**Given request:**
Reproduce all of the data below without changing a single character or line break.

**Materials provided:**
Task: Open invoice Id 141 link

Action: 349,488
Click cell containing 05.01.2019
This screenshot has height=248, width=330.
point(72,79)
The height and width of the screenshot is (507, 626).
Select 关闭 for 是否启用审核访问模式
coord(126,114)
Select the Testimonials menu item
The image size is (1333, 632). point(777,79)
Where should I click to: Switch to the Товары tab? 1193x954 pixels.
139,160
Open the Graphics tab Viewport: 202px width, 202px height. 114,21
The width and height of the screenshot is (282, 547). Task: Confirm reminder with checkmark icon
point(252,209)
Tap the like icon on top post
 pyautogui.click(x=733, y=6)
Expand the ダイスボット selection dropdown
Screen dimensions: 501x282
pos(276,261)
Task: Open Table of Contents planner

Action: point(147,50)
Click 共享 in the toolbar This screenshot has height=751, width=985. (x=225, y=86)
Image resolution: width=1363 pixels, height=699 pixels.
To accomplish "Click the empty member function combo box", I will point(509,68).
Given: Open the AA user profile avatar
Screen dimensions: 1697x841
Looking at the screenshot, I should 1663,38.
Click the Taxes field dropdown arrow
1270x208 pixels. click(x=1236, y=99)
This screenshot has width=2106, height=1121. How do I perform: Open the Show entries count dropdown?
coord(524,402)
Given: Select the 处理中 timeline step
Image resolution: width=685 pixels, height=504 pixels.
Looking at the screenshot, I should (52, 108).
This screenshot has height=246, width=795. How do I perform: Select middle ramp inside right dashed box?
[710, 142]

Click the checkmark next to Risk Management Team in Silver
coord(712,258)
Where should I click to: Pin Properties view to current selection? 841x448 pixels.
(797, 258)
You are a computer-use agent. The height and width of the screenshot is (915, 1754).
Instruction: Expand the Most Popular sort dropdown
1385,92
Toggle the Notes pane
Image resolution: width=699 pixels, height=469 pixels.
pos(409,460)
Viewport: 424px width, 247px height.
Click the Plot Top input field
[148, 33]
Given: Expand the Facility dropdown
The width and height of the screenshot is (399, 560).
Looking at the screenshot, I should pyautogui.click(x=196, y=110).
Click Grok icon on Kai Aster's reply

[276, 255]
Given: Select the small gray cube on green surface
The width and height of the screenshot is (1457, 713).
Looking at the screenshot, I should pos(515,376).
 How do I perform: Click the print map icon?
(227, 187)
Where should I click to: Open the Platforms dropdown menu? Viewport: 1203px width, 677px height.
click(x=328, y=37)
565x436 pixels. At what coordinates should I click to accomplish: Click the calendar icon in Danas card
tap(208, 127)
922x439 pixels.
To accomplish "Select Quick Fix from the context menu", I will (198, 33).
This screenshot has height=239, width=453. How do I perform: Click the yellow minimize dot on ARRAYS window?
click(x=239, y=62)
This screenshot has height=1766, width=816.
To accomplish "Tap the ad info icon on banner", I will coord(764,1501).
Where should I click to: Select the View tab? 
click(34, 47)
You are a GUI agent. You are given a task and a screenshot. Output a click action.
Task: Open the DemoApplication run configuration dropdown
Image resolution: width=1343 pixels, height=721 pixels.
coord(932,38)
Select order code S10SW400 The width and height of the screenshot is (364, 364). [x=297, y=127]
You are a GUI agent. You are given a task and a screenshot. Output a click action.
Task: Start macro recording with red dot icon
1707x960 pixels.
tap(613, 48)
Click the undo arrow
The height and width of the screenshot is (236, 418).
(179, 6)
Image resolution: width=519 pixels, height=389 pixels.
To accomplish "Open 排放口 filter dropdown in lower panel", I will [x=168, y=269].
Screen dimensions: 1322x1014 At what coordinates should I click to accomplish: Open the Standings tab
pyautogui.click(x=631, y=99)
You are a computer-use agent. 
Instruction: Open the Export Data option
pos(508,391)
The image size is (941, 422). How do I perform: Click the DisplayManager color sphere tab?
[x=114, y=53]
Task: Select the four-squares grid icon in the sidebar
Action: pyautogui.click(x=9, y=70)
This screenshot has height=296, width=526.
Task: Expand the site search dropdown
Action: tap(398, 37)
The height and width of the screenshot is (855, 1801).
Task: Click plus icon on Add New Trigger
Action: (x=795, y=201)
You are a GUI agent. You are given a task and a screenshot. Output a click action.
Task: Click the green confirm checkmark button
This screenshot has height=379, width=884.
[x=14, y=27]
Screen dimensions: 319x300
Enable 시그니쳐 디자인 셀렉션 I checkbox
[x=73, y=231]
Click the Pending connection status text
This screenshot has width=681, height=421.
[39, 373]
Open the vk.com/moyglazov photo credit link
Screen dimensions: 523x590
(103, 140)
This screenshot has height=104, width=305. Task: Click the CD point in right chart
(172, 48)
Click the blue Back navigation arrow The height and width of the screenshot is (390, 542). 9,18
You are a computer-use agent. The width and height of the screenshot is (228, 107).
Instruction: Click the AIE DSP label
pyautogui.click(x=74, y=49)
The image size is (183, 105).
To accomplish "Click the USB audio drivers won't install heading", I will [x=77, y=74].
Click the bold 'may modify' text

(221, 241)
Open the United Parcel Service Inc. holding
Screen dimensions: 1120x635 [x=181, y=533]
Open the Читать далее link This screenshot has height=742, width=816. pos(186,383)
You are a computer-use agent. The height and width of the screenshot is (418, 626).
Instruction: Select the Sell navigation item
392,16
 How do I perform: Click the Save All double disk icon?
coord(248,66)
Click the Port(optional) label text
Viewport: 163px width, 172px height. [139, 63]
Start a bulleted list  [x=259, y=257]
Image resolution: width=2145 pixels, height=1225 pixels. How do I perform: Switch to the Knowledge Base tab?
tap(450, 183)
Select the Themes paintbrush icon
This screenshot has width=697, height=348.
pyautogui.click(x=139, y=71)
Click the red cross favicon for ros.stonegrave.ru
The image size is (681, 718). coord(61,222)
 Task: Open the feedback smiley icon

**The output:**
Task: Open invoice Id 141 link

Action: 349,488
Click cell containing 05.01.2019
This screenshot has height=248, width=330.
point(72,79)
The height and width of the screenshot is (507, 626).
Select 关闭 for 是否启用审核访问模式
coord(126,114)
Select the Testimonials menu item
The image size is (1333, 632). point(777,79)
Where should I click to: Switch to the Товары tab? 1193x954 pixels.
139,160
Open the Graphics tab Viewport: 202px width, 202px height. 114,21
The width and height of the screenshot is (282, 547). Task: Confirm reminder with checkmark icon
point(252,209)
Tap the like icon on top post
 pyautogui.click(x=733, y=6)
Expand the ダイスボット selection dropdown
Screen dimensions: 501x282
pos(276,261)
Task: Open Table of Contents planner

Action: point(147,50)
Click 共享 in the toolbar This screenshot has height=751, width=985. (x=225, y=86)
Image resolution: width=1363 pixels, height=699 pixels.
To accomplish "Click the empty member function combo box", I will point(509,68).
Given: Open the AA user profile avatar
Screen dimensions: 1697x841
Looking at the screenshot, I should 1663,38.
Click the Taxes field dropdown arrow
1270x208 pixels. click(x=1236, y=99)
This screenshot has width=2106, height=1121. How do I perform: Open the Show entries count dropdown?
coord(524,402)
Given: Select the 处理中 timeline step
Image resolution: width=685 pixels, height=504 pixels.
Looking at the screenshot, I should (52, 108).
This screenshot has height=246, width=795. How do I perform: Select middle ramp inside right dashed box?
[710, 142]

Click the checkmark next to Risk Management Team in Silver
coord(712,258)
Where should I click to: Pin Properties view to current selection? 841x448 pixels.
(797, 258)
You are a computer-use agent. The height and width of the screenshot is (915, 1754).
Instruction: Expand the Most Popular sort dropdown
1385,92
Toggle the Notes pane
Image resolution: width=699 pixels, height=469 pixels.
pos(409,460)
Viewport: 424px width, 247px height.
Click the Plot Top input field
[148, 33]
Given: Expand the Facility dropdown
The width and height of the screenshot is (399, 560).
Looking at the screenshot, I should pyautogui.click(x=196, y=110).
Click Grok icon on Kai Aster's reply

[276, 255]
Given: Select the small gray cube on green surface
The width and height of the screenshot is (1457, 713).
Looking at the screenshot, I should pos(515,376).
 How do I perform: Click the print map icon?
(227, 187)
Where should I click to: Open the Platforms dropdown menu? Viewport: 1203px width, 677px height.
click(x=328, y=37)
565x436 pixels. At what coordinates should I click to accomplish: Click the calendar icon in Danas card
tap(208, 127)
922x439 pixels.
To accomplish "Select Quick Fix from the context menu", I will (198, 33).
This screenshot has height=239, width=453. How do I perform: Click the yellow minimize dot on ARRAYS window?
click(x=239, y=62)
This screenshot has height=1766, width=816.
To accomplish "Tap the ad info icon on banner", I will coord(764,1501).
Where should I click to: Select the View tab? 
click(34, 47)
You are a GUI agent. You are given a task and a screenshot. Output a click action.
Task: Open the DemoApplication run configuration dropdown
Image resolution: width=1343 pixels, height=721 pixels.
coord(932,38)
Select order code S10SW400 The width and height of the screenshot is (364, 364). [x=297, y=127]
You are a GUI agent. You are given a task and a screenshot. Output a click action.
Task: Start macro recording with red dot icon
1707x960 pixels.
tap(613, 48)
Click the undo arrow
The height and width of the screenshot is (236, 418).
(179, 6)
Image resolution: width=519 pixels, height=389 pixels.
To accomplish "Open 排放口 filter dropdown in lower panel", I will [x=168, y=269].
Screen dimensions: 1322x1014 At what coordinates should I click to accomplish: Open the Standings tab
pyautogui.click(x=631, y=99)
You are a computer-use agent. 
Instruction: Open the Export Data option
pos(508,391)
The image size is (941, 422). How do I perform: Click the DisplayManager color sphere tab?
[x=114, y=53]
Task: Select the four-squares grid icon in the sidebar
Action: pyautogui.click(x=9, y=70)
This screenshot has height=296, width=526.
Task: Expand the site search dropdown
Action: tap(398, 37)
The height and width of the screenshot is (855, 1801).
Task: Click plus icon on Add New Trigger
Action: (x=795, y=201)
You are a GUI agent. You are given a task and a screenshot. Output a click action.
Task: Click the green confirm checkmark button
This screenshot has height=379, width=884.
[x=14, y=27]
Screen dimensions: 319x300
Enable 시그니쳐 디자인 셀렉션 I checkbox
[x=73, y=231]
Click the Pending connection status text
This screenshot has width=681, height=421.
[39, 373]
Open the vk.com/moyglazov photo credit link
Screen dimensions: 523x590
(103, 140)
This screenshot has height=104, width=305. Task: Click the CD point in right chart
(172, 48)
Click the blue Back navigation arrow The height and width of the screenshot is (390, 542). 9,18
You are a computer-use agent. The width and height of the screenshot is (228, 107).
Instruction: Click the AIE DSP label
pyautogui.click(x=74, y=49)
The image size is (183, 105).
To accomplish "Click the USB audio drivers won't install heading", I will [x=77, y=74].
Click the bold 'may modify' text

(221, 241)
Open the United Parcel Service Inc. holding
Screen dimensions: 1120x635 [x=181, y=533]
Open the Читать далее link This screenshot has height=742, width=816. pos(186,383)
You are a computer-use agent. The height and width of the screenshot is (418, 626).
Instruction: Select the Sell navigation item
392,16
 How do I perform: Click the Save All double disk icon?
coord(248,66)
Click the Port(optional) label text
Viewport: 163px width, 172px height. [139, 63]
Start a bulleted list  [x=259, y=257]
Image resolution: width=2145 pixels, height=1225 pixels. How do I perform: Switch to the Knowledge Base tab?
tap(450, 183)
Select the Themes paintbrush icon
This screenshot has width=697, height=348.
pyautogui.click(x=139, y=71)
Click the red cross favicon for ros.stonegrave.ru
The image size is (681, 718). coord(61,222)
 Task: Open the feedback smiley icon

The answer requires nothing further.